La théorie du protectionnisme éducateur tire ses origines des travaux de l’économiste allemand Friedrich List (1789-1846). Cette théorie vise à montrer les bienfaits des barrières protectionnistes, spécifiquement lorsqu’elles permettent de soutenir une entreprise ou un secteur dans les premières phases de son développement. Selon cet économiste, il peut s’avérer nécessaire que l’Etat intervienne en augmentant les droits de douane à l’importation des produits ou secteurs qui font concurrence à une entreprise naissante domestique.

Partant de l’idée que le développement des nations passe par les étapes suivantes : Pastorale, agraire, industrielle puis commerciale et constatant qu’elles s’enchaînent à des rythmes et périodes différents, il est normal que les nations dites en retard connaissent des niveaux de compétitivité prix et hors prix plus faibles et aient des difficultés à s’insérer dans le commerce international. Le libre-échange ne permettant ni une insertion satisfaisante et encore moins un rattrapage des puissances commerciales dominantes, des mesures protectionnistes pourraient constituer une solution. List n’était pas opposé au libre-échange. Il voyait davantage cette politique de protection comme une mesure temporaire répondant à un objectif précis en vue de parvenir à un libre-échange non faussé : « le libre-échange est notre but, le protectionnisme est notre voie ». C’est ainsi que le protectionnisme serait temporairement nécessaire pour permettre à l’entreprise de rattraper ce retard en formant les travailleurs ou en investissant dans des infrastructures. A posteriori, on pourrait constater que List se basait sur des industries disposant de rendements d’échelle croissants dans la mesure où il imaginait que la croissance des entreprises leur permettait de baisser leur prix. Cette croissance des rendements peut s’expliquer notamment par l’existence de coûts fixes ou par une spécialisation des travailleurs au fur et à mesure du développement de l’entreprise.
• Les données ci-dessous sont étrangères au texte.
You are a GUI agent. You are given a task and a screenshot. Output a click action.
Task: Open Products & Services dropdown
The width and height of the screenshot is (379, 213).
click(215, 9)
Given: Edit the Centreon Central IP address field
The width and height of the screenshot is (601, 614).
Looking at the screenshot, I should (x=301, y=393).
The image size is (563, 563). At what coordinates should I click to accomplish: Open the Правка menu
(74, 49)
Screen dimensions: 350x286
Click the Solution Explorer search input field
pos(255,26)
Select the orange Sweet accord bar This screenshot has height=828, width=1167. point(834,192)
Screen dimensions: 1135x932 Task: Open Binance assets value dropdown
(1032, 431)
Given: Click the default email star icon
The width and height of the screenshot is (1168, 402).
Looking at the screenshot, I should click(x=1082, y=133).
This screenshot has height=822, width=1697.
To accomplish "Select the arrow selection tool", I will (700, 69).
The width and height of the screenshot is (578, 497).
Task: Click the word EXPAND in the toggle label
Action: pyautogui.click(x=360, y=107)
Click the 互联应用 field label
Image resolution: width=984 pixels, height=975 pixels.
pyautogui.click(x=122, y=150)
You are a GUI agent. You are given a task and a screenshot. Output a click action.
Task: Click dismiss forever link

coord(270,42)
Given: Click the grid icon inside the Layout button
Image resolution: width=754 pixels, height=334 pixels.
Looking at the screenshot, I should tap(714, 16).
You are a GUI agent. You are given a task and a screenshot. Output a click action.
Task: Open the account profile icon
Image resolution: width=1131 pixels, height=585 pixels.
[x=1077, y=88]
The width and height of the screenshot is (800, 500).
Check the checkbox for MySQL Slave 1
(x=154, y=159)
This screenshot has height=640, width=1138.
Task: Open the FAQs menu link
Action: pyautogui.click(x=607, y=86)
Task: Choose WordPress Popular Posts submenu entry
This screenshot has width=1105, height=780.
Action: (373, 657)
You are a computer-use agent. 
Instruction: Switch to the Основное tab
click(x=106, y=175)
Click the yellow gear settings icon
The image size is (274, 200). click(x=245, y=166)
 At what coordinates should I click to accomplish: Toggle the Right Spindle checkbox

List adopte une approche nationale pour déterminer les bienfaits d’une telle politique. En ceci, il s’oppose à la pensée libérale de l’époque dans la mesure où il ne part pas de postulats individuels pour donner des recommandations universelles. Selon lui, la pensée libre-échangiste anglaise était partisane dans la mesure où elle s’inscrivait dans un contexte de domination britannique. Ces derniers auraient eu donc tout intérêt à imposer cette vision[1]. On peut associer l’émergence de la pensée de List avec la création du Zollverein, union douanière apparue en 1834 entre la Prusse et certains Etats allemands. D’après List, cette union devait leur permettre de combler leur retard industriel par rapport à la Grande Bretagne.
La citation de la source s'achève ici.